- Selected text:
▼
# Having a rough weekend, and just snow balling through out the week NEWBIE



## Kpeters (Dec 10, 2013)

I am new to these forums, so I apologize if my writing is hard to understand. My husband and I have been having issues steming from the fact he is completely cut off emotionally to me, and in turn I really have no want for a physical relationship. We have two kids though, and we generally don't fight about it anymore. 
My husband and I have been only married 2 years, together for 7, and have two kids (5 and 3) It was a pretty quick relationship, but it was really good for a while. Until about the last year. 
This Friday I went out with my new work friends (mostly male, and I think most are married) It was just a good time, and I met up with a friend of mine and my husbands, my best girl friend. I texted him that since I was 40 minutes away from home, if he minded if I crashed at her place because I could really use the girl time, and it's been icy. 
That night I talked long and hard with my friend about all the issues my husband and I were having, and the fact I was thinking of starting the way to separation. She even talked me out of it, and just let him know all the issues I have been having.
I talked and wrote him a letter with the stuff I couldn't say, since we never can talk, the next evening. He was so understanding, and told me to take as much time as I needed. I moved into my daughter's room, because he has a real issue with understanding why I am not wanting a physical relationship when I don't feel emotionally okay. 
The next day he was so supportive, helpful, and basically I think wanted to show me we can work it out. He even asked if he could still tell me he loved me, and of course I told him yes, I didn't want him to stop, I just wanted to work things out with out being pressured to be physical, or go back to our old ways. . 
Today was a day of ups and downs. When I went to work he started sending me texts about how he totally understands, and loves me, and knows I am finding new friends at work. He was sorry for not giving me any time, or praise for getting a job after 5 years, and if for some reason I found happiness somewhere else he understands. I responded about an hour later because I was getting the kids packed up and me ready, about how awesome he was being, how I loved him, and thanked him for working with me on this. I really had hope. 
Then I came home to a frustrated, annoyed, and snippy husband. I couldn't understand what was going on!
I finally got it out of him that his ex (300 miles away thank goodness) and him talked about our situation, and the only logical reasoning was I met up with someone on my night out, probably slept with him, and came up with some BS to cover. SERIOUSLY!! I guess they were talking all day, and he was mad. He even said I was probably just freaking out because of how quickly we went from dating to babies, and living together. I freaked out about that 5 years ago, realized I loved him, my daughter, and calmed my roll!
▲
- Your goal: In the forum post, how far away does the husband's ex live?

- Given material:
▼
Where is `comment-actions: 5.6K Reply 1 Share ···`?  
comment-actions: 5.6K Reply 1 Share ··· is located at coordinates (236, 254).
▲
- Result for this task: 300 miles away.